I finally saw The Dark Knight--and Heath Ledger tore it up.



If someone led me blindfolded to the theater, and then let me suffer through the trailers and the DC and Legendary films logos, and just let me open my eyes on the first scenes of this movie--I'd have been hating from the jump. Heights. Clowns. There are some things I am not comfortable with--and heights and clowns are but two. I also am uncomfortable with gross deformation--and I knew Harvey Dent was a main character.

This movie eclipses my phobias. This movie actually exceeded my expectations, which were pretty high. See, I expect certain things from superhero movies, or just summer action blockbusters in general--

Explosions.

Mild violence.

Satisfaction. The kind where you see a resolution, and you take it--fuck that.

Yes, pardon my language, but this movie does a lot more than just offer up explosions and action, violence and the old good v. evil line. This movie delves into what people fear most--sheer unpredictable anarchic chaos, and what heroism, symbolic and real, really mean. This movie returns to where Batman Begins left off, but make no mistake, this is as much the Joker's movie as it is Batman's.

Maybe more so.

The 1989 Batman featured Jack Nicholson as the Joker. He was almost polished but decidedly brutal and crazy but there was something almost suave in that characterizaton. You could imagine him smelling of greasepaint and maybe the carnation in his lapel. Heath Ledger's Joker smells of greasepaint, all right, and sweat and maybe the stink of his and your desperation combined, and a little bit of the pants-shitting smell of his last victim. He makes a pencil disappear in some guy's head. He has greasy hair and not any polish--just chaos and drive and that slap and suck in his speech that remind you of his scars. Which he explains--differently. A few times.

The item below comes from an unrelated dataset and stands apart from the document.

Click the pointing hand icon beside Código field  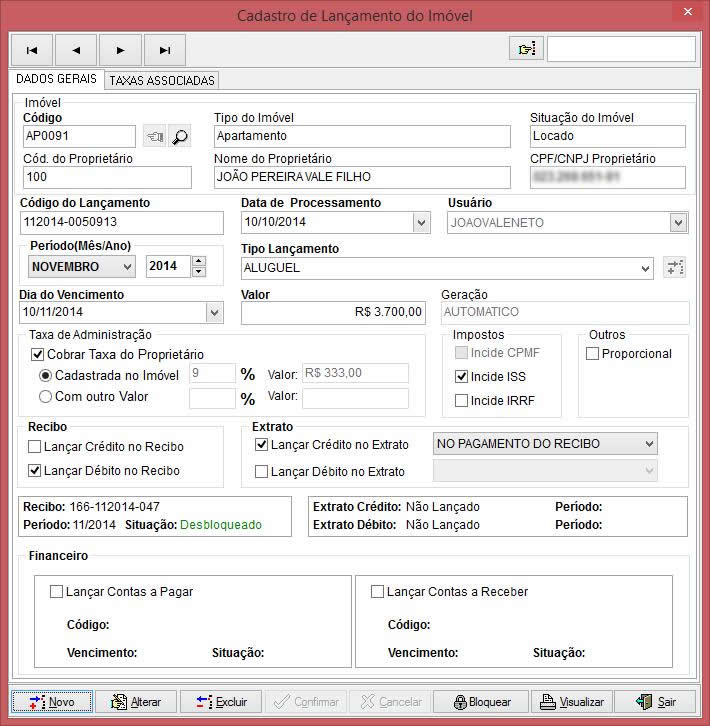154,137
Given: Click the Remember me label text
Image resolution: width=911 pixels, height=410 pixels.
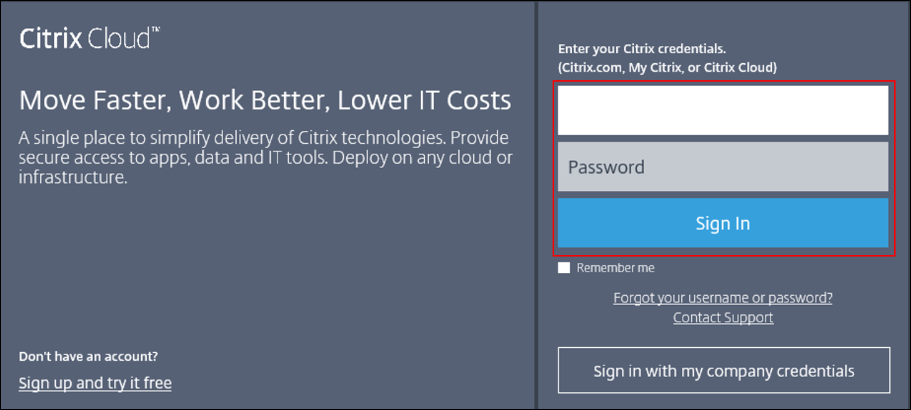Looking at the screenshot, I should [x=616, y=268].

This is no pretty villian. What this movie created was a real monster--a scary psycopath that did what he did for no other reason than liking the effects. And he gives you enough of his rap that you know he's wrong--but you cannot help but watch the effects, and he makes you wonder why you watch.

The cops are corrupt in Gotham, and Lieutenant Gordon is doing all he can, and maybe up-and-coming DA Harvey Dent has some plans about how to put away their city's real malefactors. But really, it's always up to Batman--the guy who does the things regular people can't, or won't. Christian Bale's Batman is the protagonist, but he too, is cast as questionable--

Is he a law-breaking vigilante?

Does he overstep when he uses technology to spy on the whole city?

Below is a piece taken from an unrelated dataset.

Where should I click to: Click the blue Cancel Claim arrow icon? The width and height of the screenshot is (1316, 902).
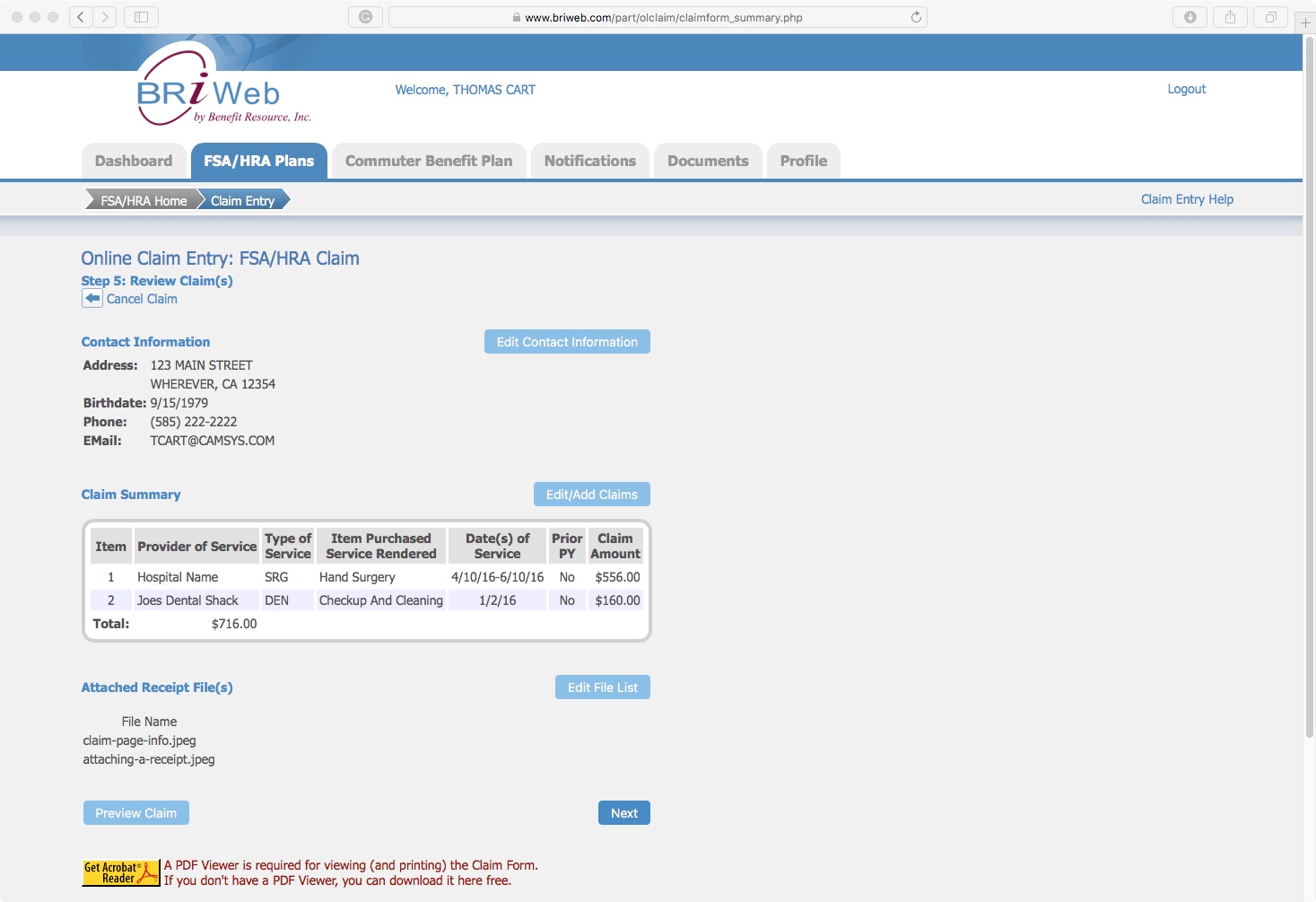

What rule, if any, does he live by?

And we find out. Morgan Freedman as Lucius Fox provides the wonderful toys to Bruce Wayne that he uses as Batman, but it's never exactly spelled out that he acknowledges that his employer is the Batman. He is ready to quit over the issue of privacy when asked to oversee a use of a sonar-like program using cellphones to spy on Gotham residents--but he understands the present danger.

Batman's steadfast rule is he won't kill--but Joker is a compelling argument for killing--a man unafraid to die, even daring him to kill him. And so long as he is alive, he promises more terror. Batman is ready to break many rules--but the Joker is outside of all rules. Bruce Wayne is tired, and torn--he loves Rachel (Maggie Gyllenhaal) but she loves Harvey Dent. And Dent promises to clean up Gotham--and Wayne believes in him. A lot. And if Dent cleans up Gotham, there will be no need for Batman, and maybe Wayne can live a normal life. But what about what Rachel wants?

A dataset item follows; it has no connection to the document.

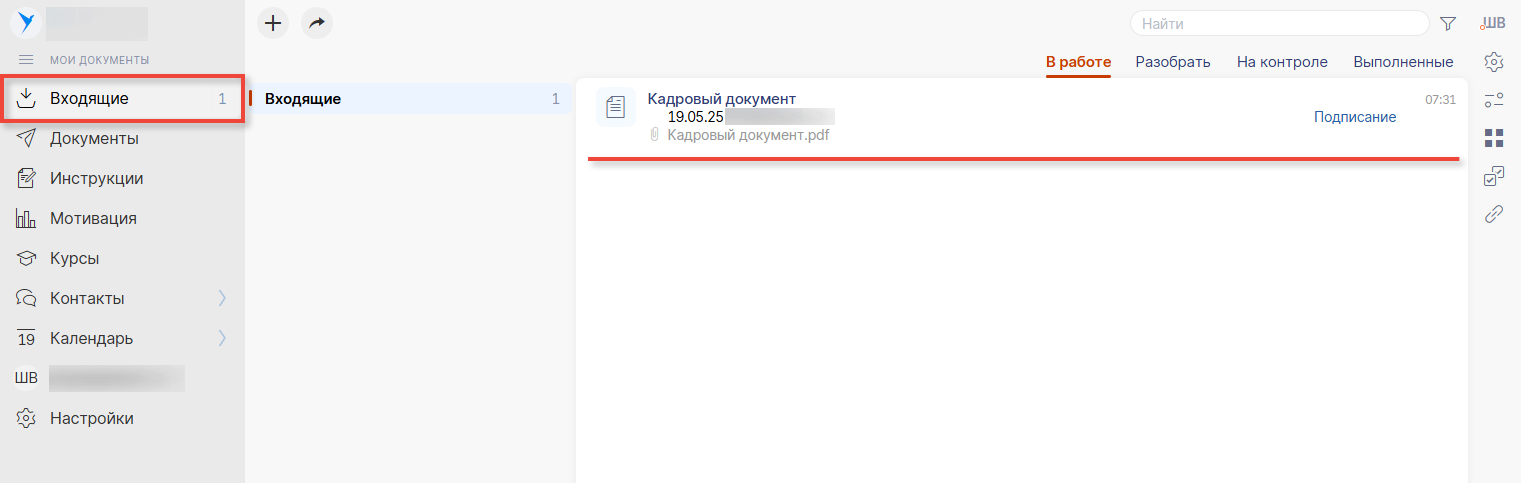
Task: Open the Выполненные tab
Action: point(1403,62)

The drawback, and I would say, the only one, to all this is Rachel--I don't mean to put down Maggie Gyllenhaal, but she isn't Katie Holmes. Her performance lacked some of the "girl-next-door" quality Holmes exudes in bunches, and was more mature--that she loved Dent better is clear--but maybe too clear. Bruce's hope that he has a future with her in a post-Batman world never really seems secure. I only think I noticed the differences between the actresses and how the part worked because I watched Batman Begins the night before.

But make no mistake--this is largely the Joker's movie. He drives the action, and Heath Ledger has created a villian, an unpredictable nutjob, a psycho, for the ages. There is a scene where Joker visits and taunts a recently-maimed and bereaved Harvey Dent, which fascinates as it repulses. It is dark--but compelling. (Oh, and the Two-Face make-up is awesome. realistic--scary.)

I can not recommend this movie highly enough. It makes me profoundly sad, though, that Ledger is gone. He tore this movie up. He killed as the Joker. He embodied one mad bad dangerous son of a bitch, and it was a joy to watch. A strange one--but then, "that which does not kill you--makes you stranger."